Stored data:
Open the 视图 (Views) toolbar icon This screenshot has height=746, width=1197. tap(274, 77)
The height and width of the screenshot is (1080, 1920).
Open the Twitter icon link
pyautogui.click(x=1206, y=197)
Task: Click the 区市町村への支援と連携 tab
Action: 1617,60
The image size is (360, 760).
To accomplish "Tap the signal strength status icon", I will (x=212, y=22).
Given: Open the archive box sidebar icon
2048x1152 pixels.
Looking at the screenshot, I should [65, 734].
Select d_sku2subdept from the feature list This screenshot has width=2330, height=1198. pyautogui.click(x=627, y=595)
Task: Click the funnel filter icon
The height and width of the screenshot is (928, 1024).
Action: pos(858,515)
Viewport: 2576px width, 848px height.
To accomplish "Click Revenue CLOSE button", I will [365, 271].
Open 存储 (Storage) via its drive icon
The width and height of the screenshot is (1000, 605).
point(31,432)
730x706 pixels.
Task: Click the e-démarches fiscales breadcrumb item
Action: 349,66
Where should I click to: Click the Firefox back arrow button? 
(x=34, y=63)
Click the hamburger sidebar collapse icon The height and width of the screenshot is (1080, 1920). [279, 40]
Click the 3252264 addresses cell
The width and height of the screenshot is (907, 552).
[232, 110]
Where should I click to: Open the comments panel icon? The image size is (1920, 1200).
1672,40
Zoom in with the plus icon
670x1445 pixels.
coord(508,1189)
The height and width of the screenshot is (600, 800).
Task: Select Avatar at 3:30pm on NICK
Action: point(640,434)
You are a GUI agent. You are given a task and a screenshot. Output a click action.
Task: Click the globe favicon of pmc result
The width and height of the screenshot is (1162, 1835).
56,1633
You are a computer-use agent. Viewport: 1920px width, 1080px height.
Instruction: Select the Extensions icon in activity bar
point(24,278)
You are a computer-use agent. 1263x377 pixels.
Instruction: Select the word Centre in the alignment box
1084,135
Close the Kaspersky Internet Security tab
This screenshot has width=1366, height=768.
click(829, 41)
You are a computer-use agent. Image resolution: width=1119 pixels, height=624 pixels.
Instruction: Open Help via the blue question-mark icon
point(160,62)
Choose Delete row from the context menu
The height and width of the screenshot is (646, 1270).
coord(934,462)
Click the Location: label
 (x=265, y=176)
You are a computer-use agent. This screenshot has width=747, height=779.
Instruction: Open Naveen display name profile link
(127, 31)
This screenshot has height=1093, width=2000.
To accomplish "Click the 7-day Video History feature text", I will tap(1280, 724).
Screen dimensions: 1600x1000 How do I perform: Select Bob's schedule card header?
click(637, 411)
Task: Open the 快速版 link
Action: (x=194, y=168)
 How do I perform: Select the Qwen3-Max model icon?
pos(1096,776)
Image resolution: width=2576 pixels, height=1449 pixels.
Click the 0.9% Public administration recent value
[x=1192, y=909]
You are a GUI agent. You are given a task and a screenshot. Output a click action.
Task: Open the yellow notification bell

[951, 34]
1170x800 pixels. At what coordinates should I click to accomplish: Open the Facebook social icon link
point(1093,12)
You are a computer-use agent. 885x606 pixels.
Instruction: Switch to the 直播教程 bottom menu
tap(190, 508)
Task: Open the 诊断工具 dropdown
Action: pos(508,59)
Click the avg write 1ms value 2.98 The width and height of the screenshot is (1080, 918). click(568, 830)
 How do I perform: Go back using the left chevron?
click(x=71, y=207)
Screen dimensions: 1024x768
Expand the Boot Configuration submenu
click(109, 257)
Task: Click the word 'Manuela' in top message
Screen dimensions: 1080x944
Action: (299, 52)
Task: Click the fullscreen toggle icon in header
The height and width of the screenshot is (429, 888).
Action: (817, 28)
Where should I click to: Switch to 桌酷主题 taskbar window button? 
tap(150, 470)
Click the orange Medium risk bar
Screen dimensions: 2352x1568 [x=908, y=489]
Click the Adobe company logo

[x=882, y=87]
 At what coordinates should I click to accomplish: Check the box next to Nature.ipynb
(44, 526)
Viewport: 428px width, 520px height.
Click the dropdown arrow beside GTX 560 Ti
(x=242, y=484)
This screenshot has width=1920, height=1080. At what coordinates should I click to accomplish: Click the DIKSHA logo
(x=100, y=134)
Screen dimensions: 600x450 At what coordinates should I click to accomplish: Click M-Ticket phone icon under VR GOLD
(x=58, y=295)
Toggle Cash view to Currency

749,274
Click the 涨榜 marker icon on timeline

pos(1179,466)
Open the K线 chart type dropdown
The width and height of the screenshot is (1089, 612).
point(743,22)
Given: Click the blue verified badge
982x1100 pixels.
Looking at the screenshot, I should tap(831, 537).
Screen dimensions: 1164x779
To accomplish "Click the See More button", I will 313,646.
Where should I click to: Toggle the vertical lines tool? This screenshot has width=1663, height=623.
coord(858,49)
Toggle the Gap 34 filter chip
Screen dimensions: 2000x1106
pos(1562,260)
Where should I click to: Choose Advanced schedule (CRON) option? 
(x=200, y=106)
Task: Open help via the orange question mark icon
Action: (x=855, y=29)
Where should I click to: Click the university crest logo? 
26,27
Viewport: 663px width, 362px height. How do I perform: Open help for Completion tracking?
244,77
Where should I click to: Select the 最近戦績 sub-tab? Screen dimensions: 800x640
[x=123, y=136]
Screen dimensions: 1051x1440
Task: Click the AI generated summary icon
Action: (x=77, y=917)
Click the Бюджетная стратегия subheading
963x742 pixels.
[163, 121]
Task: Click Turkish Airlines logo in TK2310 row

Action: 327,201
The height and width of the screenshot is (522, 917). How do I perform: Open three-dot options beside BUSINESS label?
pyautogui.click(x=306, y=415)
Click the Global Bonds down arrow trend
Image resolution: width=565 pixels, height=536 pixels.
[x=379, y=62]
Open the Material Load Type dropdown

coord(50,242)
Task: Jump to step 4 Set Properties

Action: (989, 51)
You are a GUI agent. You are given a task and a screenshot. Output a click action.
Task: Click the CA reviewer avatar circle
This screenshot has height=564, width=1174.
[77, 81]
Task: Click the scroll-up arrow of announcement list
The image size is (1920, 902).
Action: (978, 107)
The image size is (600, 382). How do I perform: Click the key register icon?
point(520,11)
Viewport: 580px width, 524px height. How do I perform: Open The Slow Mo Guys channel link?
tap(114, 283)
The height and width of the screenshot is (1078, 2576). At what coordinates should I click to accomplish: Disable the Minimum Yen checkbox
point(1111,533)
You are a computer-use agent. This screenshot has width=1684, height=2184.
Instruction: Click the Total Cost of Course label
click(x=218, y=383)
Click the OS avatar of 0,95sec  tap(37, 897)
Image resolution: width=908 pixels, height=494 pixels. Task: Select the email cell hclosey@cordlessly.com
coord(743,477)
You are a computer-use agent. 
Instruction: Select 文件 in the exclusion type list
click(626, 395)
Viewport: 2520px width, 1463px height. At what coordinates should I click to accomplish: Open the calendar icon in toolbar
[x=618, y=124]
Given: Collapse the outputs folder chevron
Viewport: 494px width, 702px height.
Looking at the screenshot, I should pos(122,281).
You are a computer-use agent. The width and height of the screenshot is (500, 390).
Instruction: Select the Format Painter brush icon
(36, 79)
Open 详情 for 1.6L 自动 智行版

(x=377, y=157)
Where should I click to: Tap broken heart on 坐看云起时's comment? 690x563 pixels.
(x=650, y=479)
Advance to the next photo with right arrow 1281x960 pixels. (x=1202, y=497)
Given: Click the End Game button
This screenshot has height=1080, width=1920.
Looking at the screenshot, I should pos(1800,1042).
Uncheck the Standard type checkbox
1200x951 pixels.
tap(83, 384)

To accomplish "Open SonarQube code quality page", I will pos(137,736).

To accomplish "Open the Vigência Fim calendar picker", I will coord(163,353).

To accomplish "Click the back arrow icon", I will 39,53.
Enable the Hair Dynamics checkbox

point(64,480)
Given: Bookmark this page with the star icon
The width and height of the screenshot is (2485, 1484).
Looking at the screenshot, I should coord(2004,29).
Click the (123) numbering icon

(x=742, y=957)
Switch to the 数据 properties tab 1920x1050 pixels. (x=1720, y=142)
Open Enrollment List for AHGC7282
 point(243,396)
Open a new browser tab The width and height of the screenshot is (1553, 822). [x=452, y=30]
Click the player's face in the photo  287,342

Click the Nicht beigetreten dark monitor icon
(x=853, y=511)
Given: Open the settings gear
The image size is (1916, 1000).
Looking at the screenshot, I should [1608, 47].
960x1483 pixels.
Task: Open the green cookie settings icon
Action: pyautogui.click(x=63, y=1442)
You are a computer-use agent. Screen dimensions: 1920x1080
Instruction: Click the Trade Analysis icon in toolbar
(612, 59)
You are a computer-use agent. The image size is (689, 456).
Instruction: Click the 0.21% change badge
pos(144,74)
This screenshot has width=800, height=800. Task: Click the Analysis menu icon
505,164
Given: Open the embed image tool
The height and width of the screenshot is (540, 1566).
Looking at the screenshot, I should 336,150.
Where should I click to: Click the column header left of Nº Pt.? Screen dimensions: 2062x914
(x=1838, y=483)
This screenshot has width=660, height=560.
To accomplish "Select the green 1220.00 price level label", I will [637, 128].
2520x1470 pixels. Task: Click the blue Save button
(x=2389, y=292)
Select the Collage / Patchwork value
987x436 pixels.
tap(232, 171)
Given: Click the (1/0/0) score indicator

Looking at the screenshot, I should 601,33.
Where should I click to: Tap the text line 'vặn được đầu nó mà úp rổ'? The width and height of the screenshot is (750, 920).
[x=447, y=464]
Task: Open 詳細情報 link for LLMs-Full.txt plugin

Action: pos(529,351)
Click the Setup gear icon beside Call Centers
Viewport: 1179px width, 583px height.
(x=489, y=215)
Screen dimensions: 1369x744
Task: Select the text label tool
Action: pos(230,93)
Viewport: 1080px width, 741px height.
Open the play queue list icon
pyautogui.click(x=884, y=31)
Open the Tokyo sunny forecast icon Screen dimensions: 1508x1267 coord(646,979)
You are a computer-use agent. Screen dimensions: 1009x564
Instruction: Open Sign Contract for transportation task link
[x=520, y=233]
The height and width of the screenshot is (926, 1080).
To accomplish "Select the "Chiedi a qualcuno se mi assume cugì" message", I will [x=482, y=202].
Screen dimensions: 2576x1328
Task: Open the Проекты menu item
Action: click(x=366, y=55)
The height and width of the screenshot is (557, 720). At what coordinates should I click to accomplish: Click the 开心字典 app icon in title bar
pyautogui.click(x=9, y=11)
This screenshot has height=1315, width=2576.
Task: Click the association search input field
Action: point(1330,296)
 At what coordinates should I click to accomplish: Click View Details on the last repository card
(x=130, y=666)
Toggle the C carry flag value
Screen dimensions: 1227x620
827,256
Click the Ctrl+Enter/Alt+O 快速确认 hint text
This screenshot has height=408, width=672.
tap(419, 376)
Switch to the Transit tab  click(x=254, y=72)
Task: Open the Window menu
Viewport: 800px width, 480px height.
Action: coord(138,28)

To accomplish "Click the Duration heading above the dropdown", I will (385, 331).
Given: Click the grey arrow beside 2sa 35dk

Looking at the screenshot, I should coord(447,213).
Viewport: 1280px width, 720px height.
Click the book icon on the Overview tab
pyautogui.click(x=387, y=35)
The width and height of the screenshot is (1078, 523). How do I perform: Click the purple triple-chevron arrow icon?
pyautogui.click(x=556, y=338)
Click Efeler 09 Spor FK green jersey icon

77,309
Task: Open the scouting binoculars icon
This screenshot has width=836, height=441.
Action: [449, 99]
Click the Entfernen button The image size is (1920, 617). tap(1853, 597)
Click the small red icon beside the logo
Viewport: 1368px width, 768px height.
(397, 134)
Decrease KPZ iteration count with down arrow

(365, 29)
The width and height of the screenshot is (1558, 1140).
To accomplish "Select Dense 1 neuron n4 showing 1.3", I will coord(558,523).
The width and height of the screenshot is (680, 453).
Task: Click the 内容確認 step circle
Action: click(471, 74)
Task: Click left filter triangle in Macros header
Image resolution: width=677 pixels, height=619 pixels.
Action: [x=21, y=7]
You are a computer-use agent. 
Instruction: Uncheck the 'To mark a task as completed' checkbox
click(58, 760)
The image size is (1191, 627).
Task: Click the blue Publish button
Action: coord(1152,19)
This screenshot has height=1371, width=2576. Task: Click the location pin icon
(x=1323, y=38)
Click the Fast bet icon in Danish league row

What is asked: Output every line above, from the one containing "I will pos(137,736)." down to the one containing "(x=853, y=511)", as a Markdown table with the columns No. and Text, leaving out blank lines.

Exercise result:
| No. | Text |
|---|---|
| 1 | To accomplish "Open SonarQube code quality page", I will pos(137,736). |
| 2 | To accomplish "Open the Vigência Fim calendar picker", I will coord(163,353). |
| 3 | To accomplish "Click the back arrow icon", I will 39,53. |
| 4 | Enable the Hair Dynamics checkbox |
| 5 | point(64,480) |
| 6 | Given: Bookmark this page with the star icon |
| 7 | The width and height of the screenshot is (2485, 1484). |
| 8 | Looking at the screenshot, I should coord(2004,29). |
| 9 | Click the (123) numbering icon |
| 10 | (x=742, y=957) |
| 11 | Switch to the 数据 properties tab 1920x1050 pixels. (x=1720, y=142) |
| 12 | Open Enrollment List for AHGC7282 |
| 13 |  point(243,396) |
| 14 | Open a new browser tab The width and height of the screenshot is (1553, 822). [x=452, y=30] |
| 15 | Click the player's face in the photo  287,342 |
| 16 | Click the Nicht beigetreten dark monitor icon |
| 17 | (x=853, y=511) |